House of Mother Teresa’s Family

In one of the streets near Kavaja Street in Tirana there is the house of Mother Teresa's family. Her mother, sister and brother lived here. Everyone knows this house as Mother Teresa's house, although she never really lived there. If you ask on the way, everyone will show you where the house is. An old radio 'Siemens'. An old oven. A clock and a table. These things are the remaining legacy of Mother Teresa's family in Tirana.

When the Nobel Prize was awarded in 1979, one of the priests sitting in the hall asked Mother Teresa where she was from. She said: "I was born in Skopje, I was educated in London, I live in Calcutta and I work for all the poor people in the world. My homeland is a small country called Albania. During the time of socialism Mother Teresa was little known in Albania because of his isolationism.

In the meantime, Mother Teresa had tried for a long time to come to Albania. Her first letter was sent to the Albanian Committee on Foreign Relations in accordance with the protocol. Bureaucrats of that time did not answer and she was forced to send another letter to the successor of the dictator Enver Hoxha, the communist leader Ramiz Alia, and another letter to Nexhmije Hoxha, the wife of the dictator Hoxha, where mother Teresa claims she was looking for her mother's grave. After several attempts, Mother Teresa was given permission to visit her home.

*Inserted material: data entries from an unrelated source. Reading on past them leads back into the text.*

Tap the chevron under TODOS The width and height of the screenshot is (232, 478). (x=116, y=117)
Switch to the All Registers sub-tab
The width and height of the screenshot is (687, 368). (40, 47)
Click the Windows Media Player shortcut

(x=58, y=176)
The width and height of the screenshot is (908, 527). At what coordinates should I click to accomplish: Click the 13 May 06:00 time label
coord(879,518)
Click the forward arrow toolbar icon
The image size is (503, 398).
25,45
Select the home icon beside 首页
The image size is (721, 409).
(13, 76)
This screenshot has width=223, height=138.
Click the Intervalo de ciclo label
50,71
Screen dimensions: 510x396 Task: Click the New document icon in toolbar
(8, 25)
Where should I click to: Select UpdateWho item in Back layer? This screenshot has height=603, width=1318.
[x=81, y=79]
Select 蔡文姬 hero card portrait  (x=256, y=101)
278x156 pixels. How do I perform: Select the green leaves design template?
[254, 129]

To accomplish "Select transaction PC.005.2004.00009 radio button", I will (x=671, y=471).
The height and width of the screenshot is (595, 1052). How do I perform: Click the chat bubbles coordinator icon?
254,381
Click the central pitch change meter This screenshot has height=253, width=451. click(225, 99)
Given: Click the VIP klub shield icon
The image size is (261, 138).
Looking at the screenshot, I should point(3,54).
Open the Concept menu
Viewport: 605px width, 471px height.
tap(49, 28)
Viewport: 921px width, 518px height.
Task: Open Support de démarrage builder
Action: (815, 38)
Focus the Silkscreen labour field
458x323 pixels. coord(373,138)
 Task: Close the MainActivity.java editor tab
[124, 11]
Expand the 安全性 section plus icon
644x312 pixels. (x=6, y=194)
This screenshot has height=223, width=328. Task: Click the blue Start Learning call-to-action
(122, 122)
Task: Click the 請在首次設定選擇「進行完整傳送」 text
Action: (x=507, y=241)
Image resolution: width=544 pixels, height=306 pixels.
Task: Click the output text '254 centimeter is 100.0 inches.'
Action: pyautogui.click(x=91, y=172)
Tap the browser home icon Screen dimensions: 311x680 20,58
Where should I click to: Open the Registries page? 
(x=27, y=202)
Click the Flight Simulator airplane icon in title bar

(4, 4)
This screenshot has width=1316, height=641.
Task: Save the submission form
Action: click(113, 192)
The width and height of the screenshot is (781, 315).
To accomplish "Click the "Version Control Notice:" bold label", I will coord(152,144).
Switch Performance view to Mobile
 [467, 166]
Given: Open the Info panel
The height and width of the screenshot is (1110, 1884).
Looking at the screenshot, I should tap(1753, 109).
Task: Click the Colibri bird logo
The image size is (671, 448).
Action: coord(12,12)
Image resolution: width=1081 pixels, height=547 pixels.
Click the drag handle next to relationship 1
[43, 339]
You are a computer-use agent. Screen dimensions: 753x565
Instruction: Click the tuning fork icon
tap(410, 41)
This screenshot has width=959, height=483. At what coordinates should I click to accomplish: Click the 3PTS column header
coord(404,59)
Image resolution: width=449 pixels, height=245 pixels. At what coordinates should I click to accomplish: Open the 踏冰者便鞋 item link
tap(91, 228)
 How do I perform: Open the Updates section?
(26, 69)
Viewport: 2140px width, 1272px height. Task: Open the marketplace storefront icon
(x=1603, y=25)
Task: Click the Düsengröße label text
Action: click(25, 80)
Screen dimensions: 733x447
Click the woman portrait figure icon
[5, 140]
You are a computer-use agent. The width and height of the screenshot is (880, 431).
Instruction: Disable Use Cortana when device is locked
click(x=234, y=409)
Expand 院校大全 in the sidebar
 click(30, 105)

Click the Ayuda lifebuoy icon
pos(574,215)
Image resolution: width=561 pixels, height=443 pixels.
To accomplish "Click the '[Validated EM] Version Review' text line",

It was the end of the 80s. Communist oppression became less and less, and the state began to open up a little. Communist authorities of the time came into possession of the Zajmi family house and were told that there was someone who wanted to visit the house. The "little" woman, who the Albanians had seen in the news of the Italian television channels and who whispered that she was Albanian, wanted to go to the house where her family had lived.